What you need to do » Nothing but the records, repeated exactly, should form the response.

Records contained in a dataset
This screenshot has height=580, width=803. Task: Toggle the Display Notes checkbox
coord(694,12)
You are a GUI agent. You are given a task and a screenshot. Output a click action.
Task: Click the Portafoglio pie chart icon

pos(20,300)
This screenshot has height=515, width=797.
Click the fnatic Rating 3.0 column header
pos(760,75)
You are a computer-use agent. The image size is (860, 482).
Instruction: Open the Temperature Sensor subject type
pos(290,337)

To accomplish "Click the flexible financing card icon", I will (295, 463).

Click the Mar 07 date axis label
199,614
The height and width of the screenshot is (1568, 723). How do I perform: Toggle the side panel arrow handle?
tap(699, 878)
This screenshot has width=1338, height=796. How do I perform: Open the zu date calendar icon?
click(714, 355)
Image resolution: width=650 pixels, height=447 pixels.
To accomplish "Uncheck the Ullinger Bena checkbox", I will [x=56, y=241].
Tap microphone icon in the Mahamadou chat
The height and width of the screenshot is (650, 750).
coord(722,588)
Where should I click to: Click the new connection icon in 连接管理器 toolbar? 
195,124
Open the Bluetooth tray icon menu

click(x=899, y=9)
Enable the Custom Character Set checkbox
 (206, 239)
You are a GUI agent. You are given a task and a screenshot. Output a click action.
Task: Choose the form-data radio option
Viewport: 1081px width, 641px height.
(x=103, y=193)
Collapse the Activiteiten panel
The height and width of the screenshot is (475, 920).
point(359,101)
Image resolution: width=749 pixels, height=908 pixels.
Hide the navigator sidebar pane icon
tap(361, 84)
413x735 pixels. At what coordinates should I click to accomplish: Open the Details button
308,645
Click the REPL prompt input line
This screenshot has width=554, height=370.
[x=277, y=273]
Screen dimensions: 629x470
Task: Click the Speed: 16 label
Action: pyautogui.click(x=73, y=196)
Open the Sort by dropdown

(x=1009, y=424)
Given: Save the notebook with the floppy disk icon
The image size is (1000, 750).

Response below »
This screenshot has height=580, width=803. Task: Toggle the Display Notes checkbox
coord(694,12)
You are a GUI agent. You are given a task and a screenshot. Output a click action.
Task: Click the Portafoglio pie chart icon

pos(20,300)
This screenshot has height=515, width=797.
Click the fnatic Rating 3.0 column header
pos(760,75)
You are a computer-use agent. The image size is (860, 482).
Instruction: Open the Temperature Sensor subject type
pos(290,337)

To accomplish "Click the flexible financing card icon", I will (295, 463).

Click the Mar 07 date axis label
199,614
The height and width of the screenshot is (1568, 723). How do I perform: Toggle the side panel arrow handle?
tap(699, 878)
This screenshot has width=1338, height=796. How do I perform: Open the zu date calendar icon?
click(714, 355)
Image resolution: width=650 pixels, height=447 pixels.
To accomplish "Uncheck the Ullinger Bena checkbox", I will [x=56, y=241].
Tap microphone icon in the Mahamadou chat
The height and width of the screenshot is (650, 750).
coord(722,588)
Where should I click to: Click the new connection icon in 连接管理器 toolbar? 
195,124
Open the Bluetooth tray icon menu

click(x=899, y=9)
Enable the Custom Character Set checkbox
 (206, 239)
You are a GUI agent. You are given a task and a screenshot. Output a click action.
Task: Choose the form-data radio option
Viewport: 1081px width, 641px height.
(x=103, y=193)
Collapse the Activiteiten panel
The height and width of the screenshot is (475, 920).
point(359,101)
Image resolution: width=749 pixels, height=908 pixels.
Hide the navigator sidebar pane icon
tap(361, 84)
413x735 pixels. At what coordinates should I click to accomplish: Open the Details button
308,645
Click the REPL prompt input line
This screenshot has width=554, height=370.
[x=277, y=273]
Screen dimensions: 629x470
Task: Click the Speed: 16 label
Action: pyautogui.click(x=73, y=196)
Open the Sort by dropdown

(x=1009, y=424)
Given: Save the notebook with the floppy disk icon
The image size is (1000, 750).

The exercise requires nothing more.